鈴木直道知事は27日の定例道議会本会議で、30日に期限が迫る北海道に発令中の新型コロナウイルス対応の特措法に基づく緊急事態宣言について「今後の急激な人流の増加を抑え、早期の再拡大を回避していく必要があることから、全ての対策を直ちに終了することは考えていない」と強調。「一様ではない地域の感染状況や段階的な緩和の観点から必要な対策を講じることが重要」と述べ、政府が宣言を解除した場合、10月1日以降も道独自の対策を打ち出す考えを示した。道は29日に感染症対策本部会議を開き、詳細な対策内容を決定する。星克明氏(自民党・道民会議)の一般質問に答えた。

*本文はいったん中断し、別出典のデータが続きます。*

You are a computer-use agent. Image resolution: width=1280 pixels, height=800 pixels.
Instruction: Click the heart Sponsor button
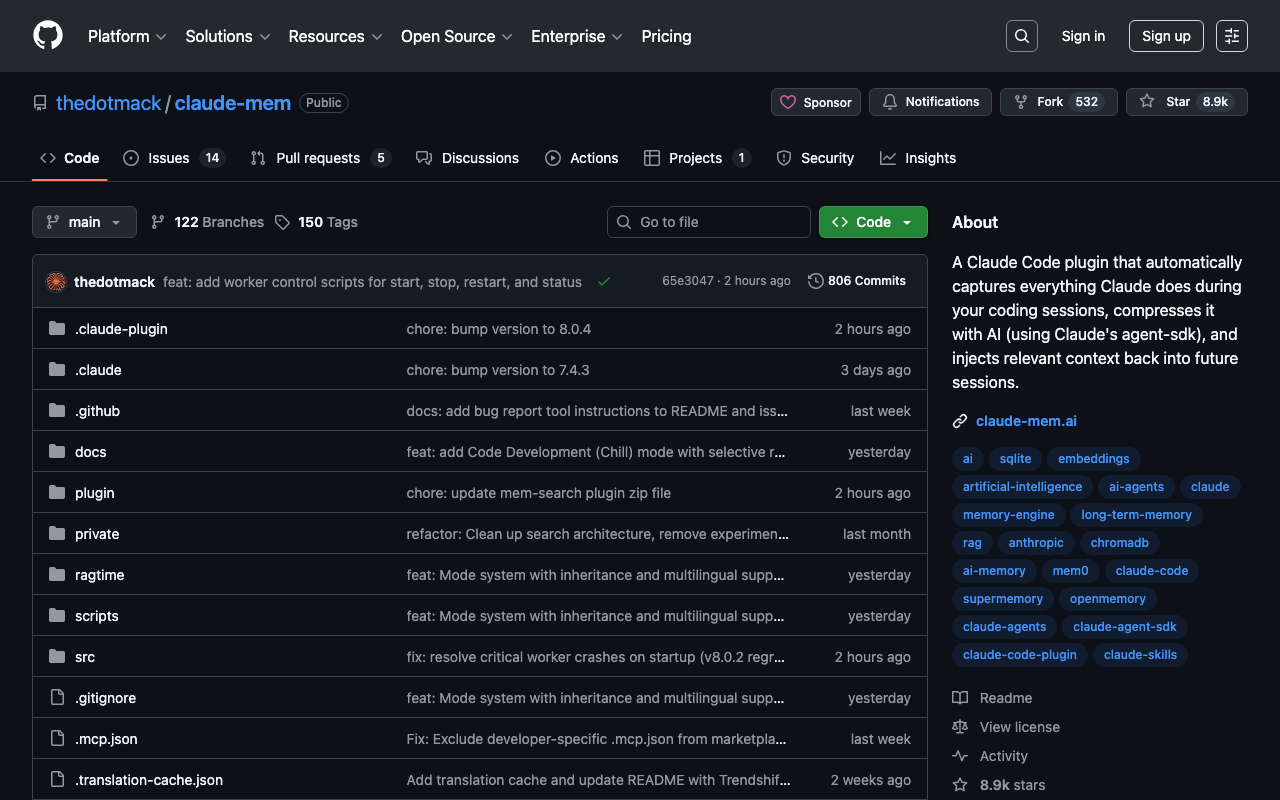click(815, 102)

道内では、新規感染者数が27日まで12日連続で100人を下回るなど、感染拡大の「第5波」が収束に向かい、減少傾向にある。26日時点では直近1週間の人口10万人当たりの療養者数12・4人、新規感染者数7・6人、病床使用率11・3%、など、入院率(34・8%)を除き六つの指標が「まん延防止等重点措置」の目安となる国の「ステージ3」の基準を下回っている。
知事も「緊急事態宣言はもとより、まん延防止等重点措置を要請する目安も下回っている」と説明し、28日に宣言解除を決定する方向の政府に対し、この状況を伝えていく考えを示した。
その上で、宣言が解除される見通しの1日以降もリバウンド(感染再拡大)を強く警戒し、道独自の対策を講じることを表明。「国と認識を共有し、協議していく」との姿勢を示した。